• HOW TO COMPLETE THIS TASK: Counting only lines below that contain the string "computer", give the total as a single number.

• RECORD EXTRACTS:
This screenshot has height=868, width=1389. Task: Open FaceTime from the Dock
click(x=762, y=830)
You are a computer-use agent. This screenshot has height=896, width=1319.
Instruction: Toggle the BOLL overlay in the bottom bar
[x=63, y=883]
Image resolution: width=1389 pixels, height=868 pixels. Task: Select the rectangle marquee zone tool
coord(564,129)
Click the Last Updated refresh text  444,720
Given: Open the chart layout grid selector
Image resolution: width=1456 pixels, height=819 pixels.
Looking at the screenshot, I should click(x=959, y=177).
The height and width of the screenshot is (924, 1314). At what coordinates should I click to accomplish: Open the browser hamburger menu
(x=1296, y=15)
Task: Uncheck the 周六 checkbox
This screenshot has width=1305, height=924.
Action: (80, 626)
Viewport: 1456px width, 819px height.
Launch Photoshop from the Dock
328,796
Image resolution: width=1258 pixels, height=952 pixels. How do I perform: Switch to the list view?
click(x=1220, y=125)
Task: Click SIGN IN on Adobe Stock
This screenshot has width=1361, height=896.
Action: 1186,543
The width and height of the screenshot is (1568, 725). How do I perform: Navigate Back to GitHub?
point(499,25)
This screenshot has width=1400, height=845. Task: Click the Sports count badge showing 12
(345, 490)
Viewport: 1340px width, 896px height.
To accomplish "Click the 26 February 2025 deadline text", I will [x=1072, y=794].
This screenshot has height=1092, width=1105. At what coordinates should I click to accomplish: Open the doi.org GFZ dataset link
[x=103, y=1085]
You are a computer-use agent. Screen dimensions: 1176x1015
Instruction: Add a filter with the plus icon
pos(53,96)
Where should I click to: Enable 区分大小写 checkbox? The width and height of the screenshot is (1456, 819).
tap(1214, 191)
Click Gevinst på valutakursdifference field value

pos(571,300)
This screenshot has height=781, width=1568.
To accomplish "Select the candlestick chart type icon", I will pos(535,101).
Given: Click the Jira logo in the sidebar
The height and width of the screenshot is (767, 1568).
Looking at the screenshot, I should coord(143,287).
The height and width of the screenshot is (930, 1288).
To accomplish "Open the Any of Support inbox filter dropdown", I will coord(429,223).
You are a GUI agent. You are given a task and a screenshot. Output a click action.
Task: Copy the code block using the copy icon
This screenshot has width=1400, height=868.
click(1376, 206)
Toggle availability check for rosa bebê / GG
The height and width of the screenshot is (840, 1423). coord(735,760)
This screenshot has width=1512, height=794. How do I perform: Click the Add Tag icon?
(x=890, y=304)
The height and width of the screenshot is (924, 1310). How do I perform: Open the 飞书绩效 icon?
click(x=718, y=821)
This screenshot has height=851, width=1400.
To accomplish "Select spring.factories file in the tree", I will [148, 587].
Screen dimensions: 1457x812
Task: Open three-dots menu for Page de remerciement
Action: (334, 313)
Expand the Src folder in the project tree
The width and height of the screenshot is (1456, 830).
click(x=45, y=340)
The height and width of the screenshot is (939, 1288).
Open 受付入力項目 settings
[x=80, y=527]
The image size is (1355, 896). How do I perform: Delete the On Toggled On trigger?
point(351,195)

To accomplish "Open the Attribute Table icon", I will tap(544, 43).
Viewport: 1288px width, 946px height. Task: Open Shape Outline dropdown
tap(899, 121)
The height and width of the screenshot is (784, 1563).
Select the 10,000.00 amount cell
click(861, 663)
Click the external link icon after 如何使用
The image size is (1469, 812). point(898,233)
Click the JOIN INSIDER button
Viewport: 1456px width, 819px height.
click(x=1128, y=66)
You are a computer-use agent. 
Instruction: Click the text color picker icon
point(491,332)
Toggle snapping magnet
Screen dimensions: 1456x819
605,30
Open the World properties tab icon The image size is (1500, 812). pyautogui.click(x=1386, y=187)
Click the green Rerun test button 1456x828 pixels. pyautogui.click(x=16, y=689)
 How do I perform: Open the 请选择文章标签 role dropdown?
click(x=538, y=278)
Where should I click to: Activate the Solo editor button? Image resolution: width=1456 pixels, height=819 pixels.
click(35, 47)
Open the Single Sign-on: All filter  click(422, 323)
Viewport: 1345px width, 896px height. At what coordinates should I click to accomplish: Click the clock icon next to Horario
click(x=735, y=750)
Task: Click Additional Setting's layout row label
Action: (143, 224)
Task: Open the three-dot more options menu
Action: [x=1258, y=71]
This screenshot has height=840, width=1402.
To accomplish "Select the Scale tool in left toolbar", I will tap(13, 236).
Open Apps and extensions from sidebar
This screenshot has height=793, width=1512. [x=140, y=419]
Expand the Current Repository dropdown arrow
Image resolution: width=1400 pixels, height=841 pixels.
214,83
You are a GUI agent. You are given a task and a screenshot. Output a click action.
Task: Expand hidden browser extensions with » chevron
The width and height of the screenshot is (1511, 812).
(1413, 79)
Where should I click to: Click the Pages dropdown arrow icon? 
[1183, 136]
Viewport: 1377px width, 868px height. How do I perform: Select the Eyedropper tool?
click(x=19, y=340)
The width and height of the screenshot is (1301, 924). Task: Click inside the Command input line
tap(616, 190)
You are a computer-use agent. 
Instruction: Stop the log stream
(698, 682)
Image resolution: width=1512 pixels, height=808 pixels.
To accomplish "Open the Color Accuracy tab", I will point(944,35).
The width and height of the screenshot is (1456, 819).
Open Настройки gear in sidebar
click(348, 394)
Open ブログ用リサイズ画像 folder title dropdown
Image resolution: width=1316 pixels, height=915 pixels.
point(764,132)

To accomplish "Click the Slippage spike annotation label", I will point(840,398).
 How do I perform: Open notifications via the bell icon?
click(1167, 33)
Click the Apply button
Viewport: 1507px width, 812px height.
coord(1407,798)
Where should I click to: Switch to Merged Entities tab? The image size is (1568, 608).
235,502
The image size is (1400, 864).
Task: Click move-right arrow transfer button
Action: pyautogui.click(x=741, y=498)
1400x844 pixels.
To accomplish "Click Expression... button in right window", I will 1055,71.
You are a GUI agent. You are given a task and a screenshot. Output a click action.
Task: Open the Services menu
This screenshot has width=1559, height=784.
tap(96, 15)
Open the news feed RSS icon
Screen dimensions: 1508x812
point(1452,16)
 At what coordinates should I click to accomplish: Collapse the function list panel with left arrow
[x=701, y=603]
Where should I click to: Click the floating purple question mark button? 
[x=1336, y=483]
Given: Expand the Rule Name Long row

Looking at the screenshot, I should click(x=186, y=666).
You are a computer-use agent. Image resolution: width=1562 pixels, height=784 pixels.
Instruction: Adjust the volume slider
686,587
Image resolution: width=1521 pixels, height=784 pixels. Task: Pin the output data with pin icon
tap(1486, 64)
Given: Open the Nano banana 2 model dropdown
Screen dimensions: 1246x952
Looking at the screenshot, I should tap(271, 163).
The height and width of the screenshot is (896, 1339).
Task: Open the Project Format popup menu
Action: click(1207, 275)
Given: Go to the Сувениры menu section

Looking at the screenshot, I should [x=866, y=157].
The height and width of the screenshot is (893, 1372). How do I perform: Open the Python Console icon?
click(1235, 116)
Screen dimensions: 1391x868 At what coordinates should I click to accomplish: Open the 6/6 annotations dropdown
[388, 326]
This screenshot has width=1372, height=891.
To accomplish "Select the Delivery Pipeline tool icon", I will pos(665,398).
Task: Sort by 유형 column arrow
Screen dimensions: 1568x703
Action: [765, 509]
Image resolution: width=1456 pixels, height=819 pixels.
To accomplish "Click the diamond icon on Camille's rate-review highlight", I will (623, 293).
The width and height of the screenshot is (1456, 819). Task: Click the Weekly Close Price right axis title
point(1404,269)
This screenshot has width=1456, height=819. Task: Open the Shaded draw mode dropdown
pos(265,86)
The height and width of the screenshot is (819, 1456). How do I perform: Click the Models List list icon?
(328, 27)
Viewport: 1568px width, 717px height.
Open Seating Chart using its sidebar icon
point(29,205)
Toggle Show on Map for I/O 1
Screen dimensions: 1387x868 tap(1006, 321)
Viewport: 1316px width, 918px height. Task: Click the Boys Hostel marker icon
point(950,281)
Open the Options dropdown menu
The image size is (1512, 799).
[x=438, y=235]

• FINISHED TASK: 5